• Passage shown:
Beyond McCain-Feingold

This article appeared in the April 23, 2001 edition of The Nation.

April 5, 2001

The Senate's passage of McCain-Feingold was welcome if only as a comeuppance to the Trent Lotts and Mitch McConnells who had arrogantly defied popular sentiment by keeping the bill under wraps for six years. There were several factors that made the time right for McFein--including a strategic calculation by the parties that they had reached soft-money parity--but paramount among them was the prevailing climate of popular disgust with the sale of the government to the highest bidder. For this the interest groups that helped raise public consciousness with a steady flow of statistics and gamy anecdotes about the American way of bribery and extortion deserve great credit. Even George Bush has mumbled that he would sign a campaign finance reform bill, which doesn't say much for present legislative efforts but is a tribute to the critical mass reached by pro-reform sentiment in the country.

The fact that the Senate was even able to debate the bill seemed a freshet of democracy released by a spring thaw. Once the threat of filibuster and suppression by the leadership was lifted, a feisty debate bloomed on the floor. During the colloquy ending in the 60-40 rejection of one "compromise" that would have repealed a 1907 law banning direct contributions from corporations, some of the fiercest denunciations of corporate influence were heard since, well, 1907. Although Paul Wellstone's amendment to allow states to apply public financing systems to their own federal office races failed, it drew the support of thirty-six senators and more than seventy major groups--labor,enviro, black, Latino, religious.

• Instruction A:
Copy the McCain-Feingold passage between "The Senate's passage" and "in the country.", inclusive.

• Data in this exercise:
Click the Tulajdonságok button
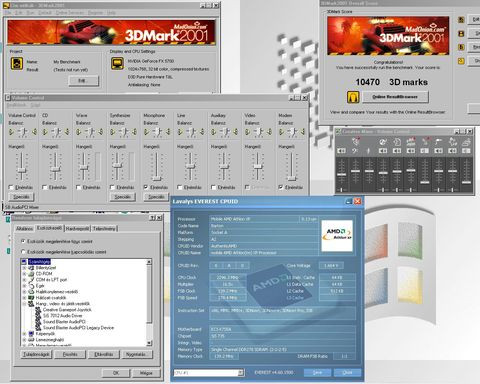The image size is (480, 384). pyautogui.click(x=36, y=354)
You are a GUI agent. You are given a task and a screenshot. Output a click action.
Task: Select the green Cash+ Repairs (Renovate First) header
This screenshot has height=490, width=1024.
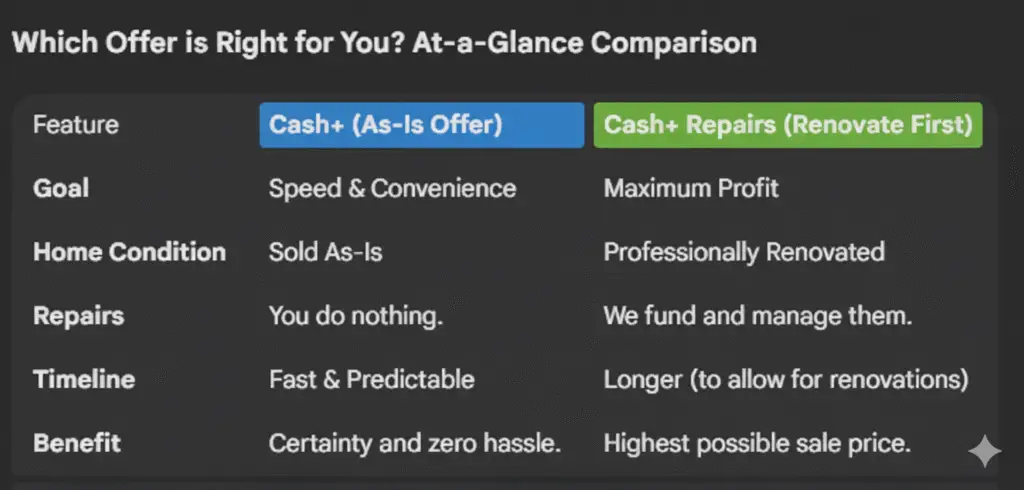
==
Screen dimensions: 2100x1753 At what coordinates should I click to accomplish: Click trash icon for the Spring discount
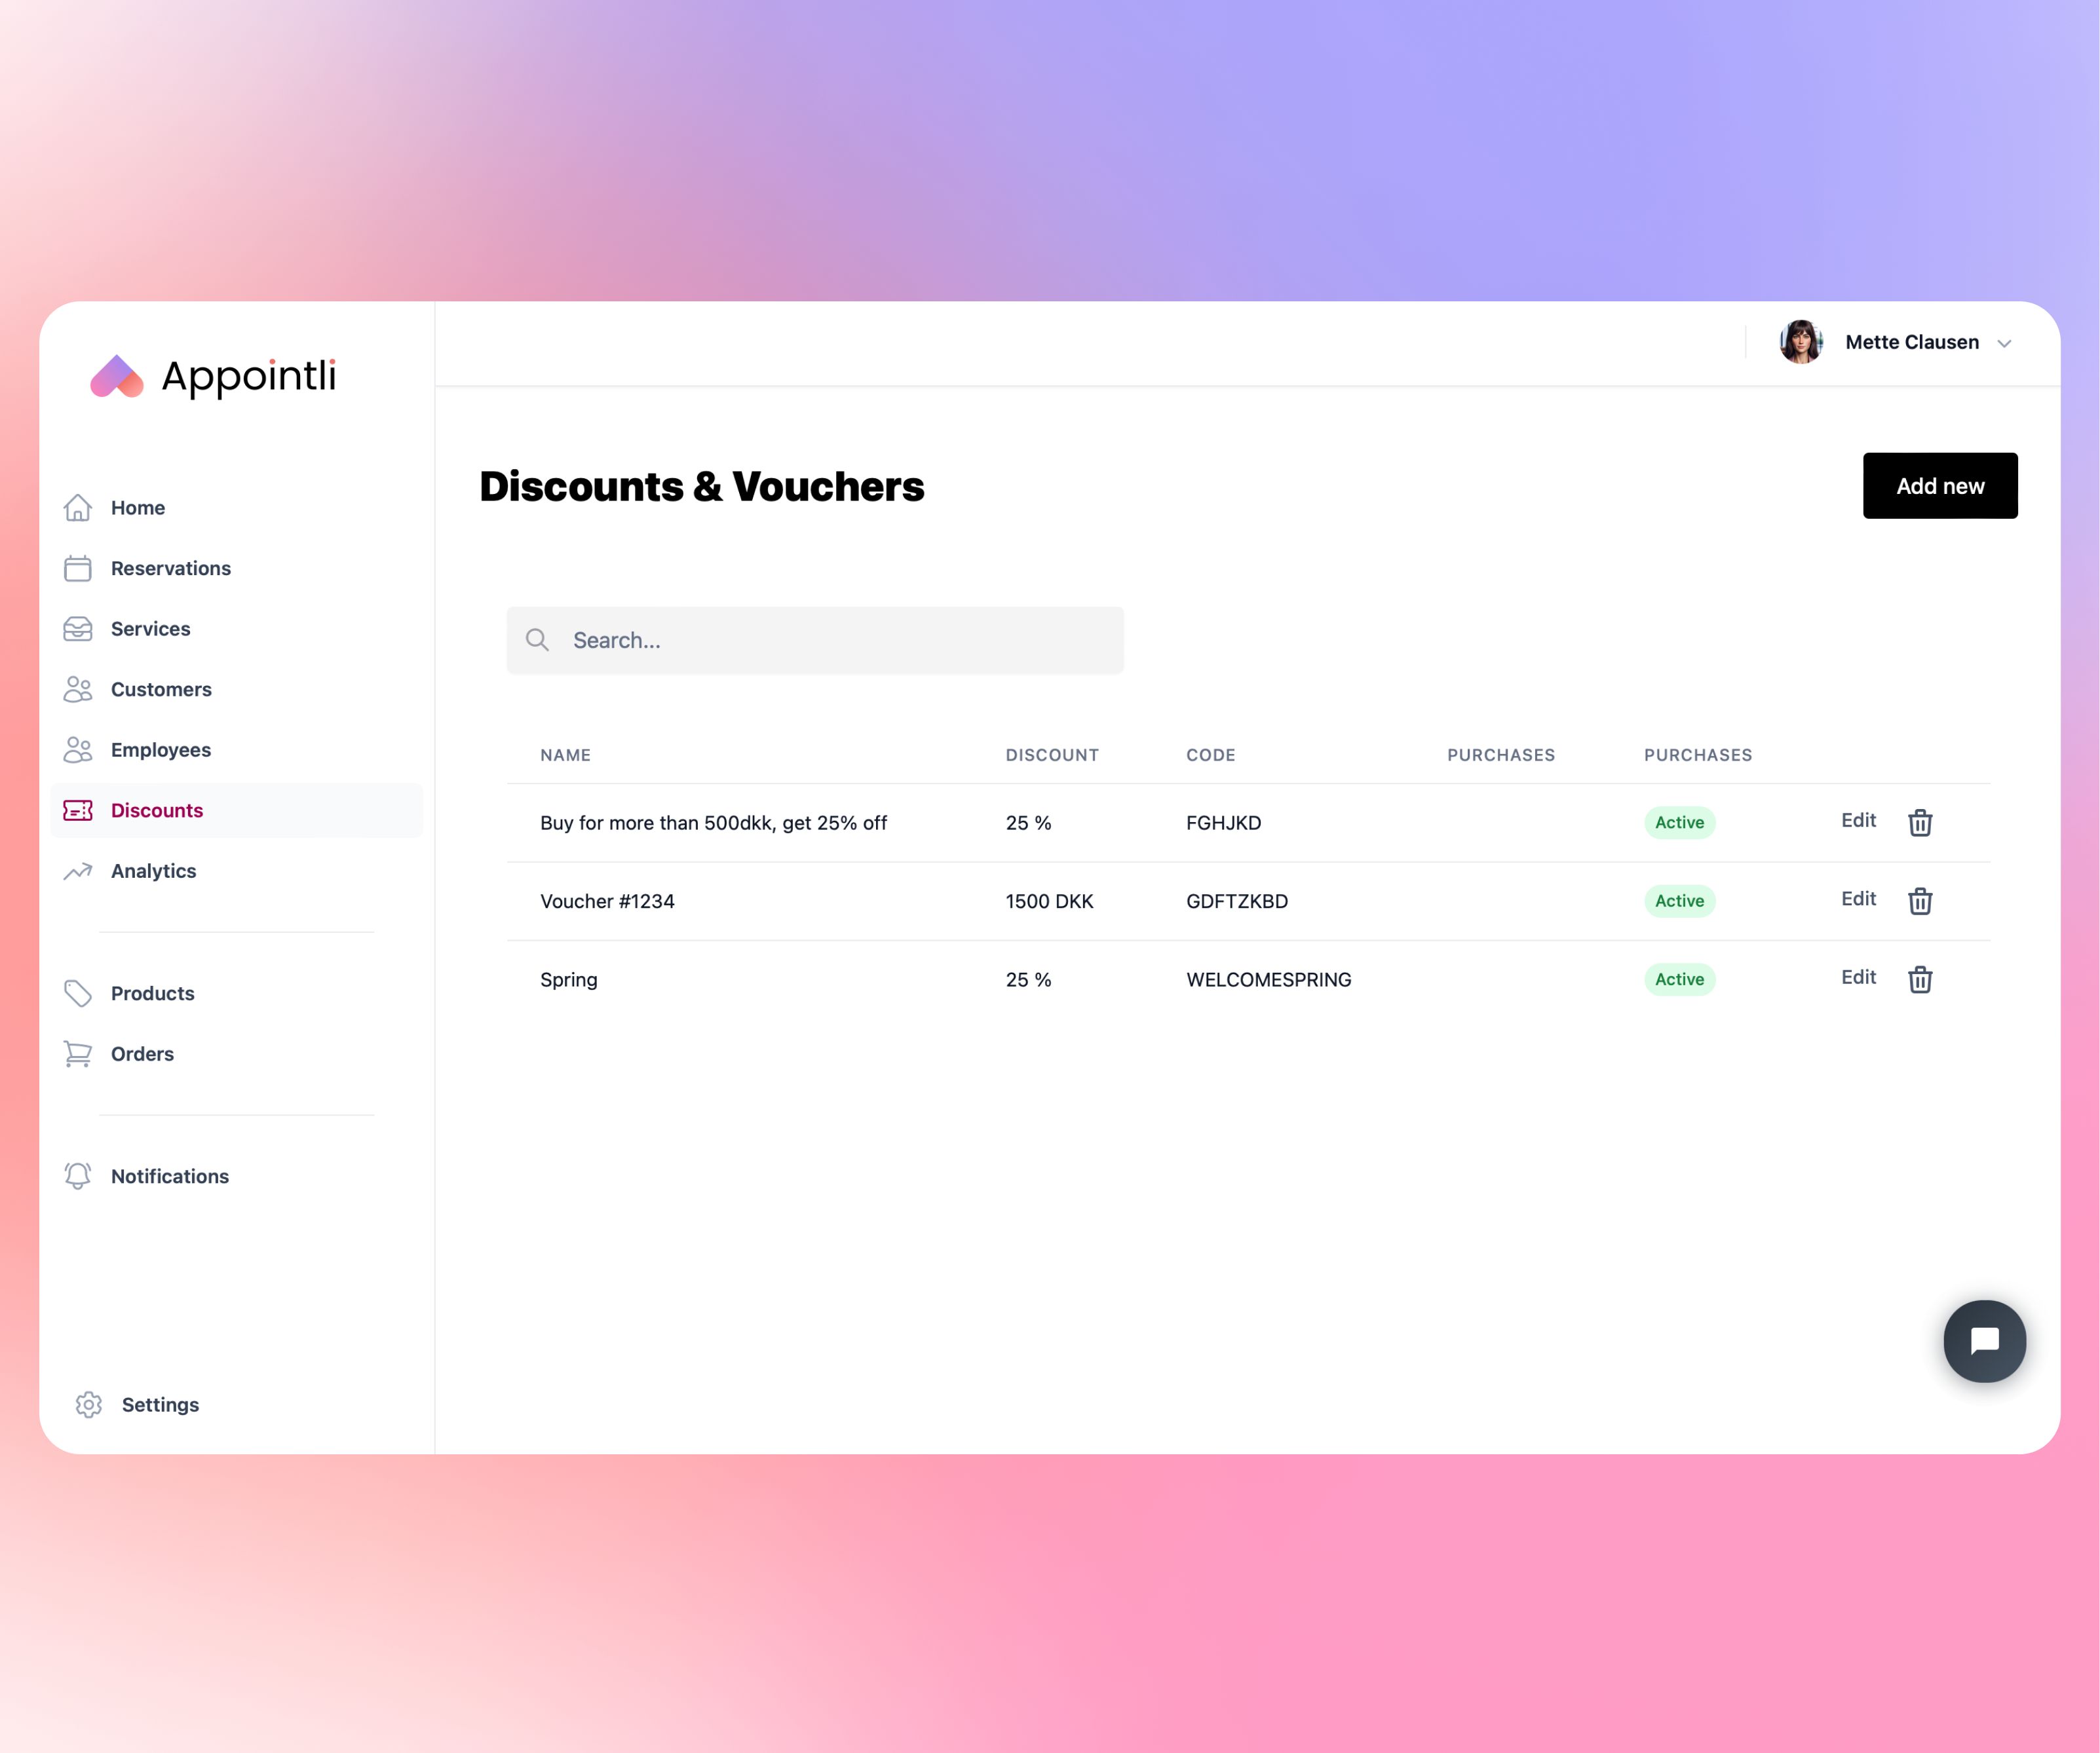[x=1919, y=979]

• Instruction B:
Arrange the rows between the lines holding "You are a GUI" and "This screenshot has height=490, width=1024.", inclusive, as a JSON list of strings with one string per line and blank lines omitted.

• Worked answer A:
The Senate's passage of McCain-Feingold was welcome if only as a comeuppance to the Trent Lotts and Mitch McConnells who had arrogantly defied popular sentiment by keeping the bill under wraps for six years. There were several factors that made the time right for McFein--including a strategic calculation by the parties that they had reached soft-money parity--but paramount among them was the prevailing climate of popular disgust with the sale of the government to the highest bidder. For this the interest groups that helped raise public consciousness with a steady flow of statistics and gamy anecdotes about the American way of bribery and extortion deserve great credit. Even George Bush has mumbled that he would sign a campaign finance reform bill, which doesn't say much for present legislative efforts but is a tribute to the critical mass reached by pro-reform sentiment in the country.

• Worked answer B:
[
  "You are a GUI agent. You are given a task and a screenshot. Output a click action.",
  "Task: Select the green Cash+ Repairs (Renovate First) header",
  "This screenshot has height=490, width=1024."
]